Passage retenu:
+++

Mais ce surgissement, ces marques, ce simple repas, qu’ont-ils à voir avec la paix ?

  • Ensuite dans la seconde partie, le récit met en scène de multiples ouvertures à travers les paroles de Jésus : ouverture de l’intelligence des disciples, ouverture des Écritures, de l’universalité et ouverture à un don à venir, celui de la puissance d’en haut. Luc prépare ainsi le récit de Pentecôte et du don de l’Esprit au chapitre 2 du livre des Actes des apôtres.

Mais qu’est-ce que tout cela a à voir avec la paix ?

Cette paix n’est pas celle qui met un terme à un conflit, inscrite dans un traitée ou signée par une poignée de main. La paix de la salutation est la paix intérieure qui est don, qui est œuvre divine restauratrice, recréatrice d’humanité. C’est une paix en forme de pardon, de délivrance, de guérison de celui ou celle qui était courbé/e sous le poids du passé, ou d’une faute, celui ou celle qui était étouffé/e par la peur ou la haine. C’est la paix du cœur, la paix de l’âme, la paix de l’être ressuscité, et l’énergie de cette paix, c’est le Christ qui surgit au milieu des disciples partageant la bonne nouvelle : il est vivant, agissant, présent.
Lorsque Luc écrit son évangile, les temps sont troublés et sombres pour les disciples du Christ. La destruction du Temple de Jérusalem a précipité la rupture entre juifs et chrétiens et ceux-ci sont soumis à des persécutions de la part de l’empire romain. Le monde craque dans ses jointures, ses articulations, et il craque encore aujourd’hui, y compris dans son soubassement écologique. Il n’y a de monde que sur cette terre. Entre dangers et angoisses, agitations et dénis, et la violence qui joue toujours comme un facteur de division interne aux groupes, aux communautés, la salutation de paix semblerait bien dérisoire si le récit de Luc ne nous délivrait de précieux indices, de précieuses indications sur le chemin, la voie de la paix, parce que le don de la paix ne nous dispense pas de réfléchir et d’agir.

Dans la première partie du récit, nous avons donc le surgissement de Jésus-Christ au milieu des disciples, un surgissement inattendu alors même que certains l’ont déjà vu, alors même que les autres ont appris qu’il est ressuscité. Cet inattendu nous tient en alerte : les lieux et temps connus, les formules bien rodées, les rites anciens, les héritages transmis, les habitudes partagées ne peuvent circonscrire la survenue du ressuscité, c’est-à-dire le renouvellement du regard et de l’existence provoqué par l’événement du relèvement. La paix donnée n’installe personne dans le confort mais dispose à la vigilance, à la veille, à l’attention.

+++

Bloc de données:

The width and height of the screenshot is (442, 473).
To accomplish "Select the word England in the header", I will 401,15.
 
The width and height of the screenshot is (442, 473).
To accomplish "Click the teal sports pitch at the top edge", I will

+++

Liste des tâches:
**A.** Recopiez, dans le passage retenu ci-dessus, tout ce qui va de « Mais ce surgissement, ces » jusqu'à « a à voir avec la paix ? ».
**B.** D'après le passage retenu, quel événement a précipité la rupture entre juifs et chrétiens ?

Les résultats:
**A.**
Mais ce surgissement, ces marques, ce simple repas, qu’ont-ils à voir avec la paix ?

  • Ensuite dans la seconde partie, le récit met en scène de multiples ouvertures à travers les paroles de Jésus : ouverture de l’intelligence des disciples, ouverture des Écritures, de l’universalité et ouverture à un don à venir, celui de la puissance d’en haut. Luc prépare ainsi le récit de Pentecôte et du don de l’Esprit au chapitre 2 du livre des Actes des apôtres.

Mais qu’est-ce que tout cela a à voir avec la paix ?

**B.** La destruction du Temple de Jérusalem.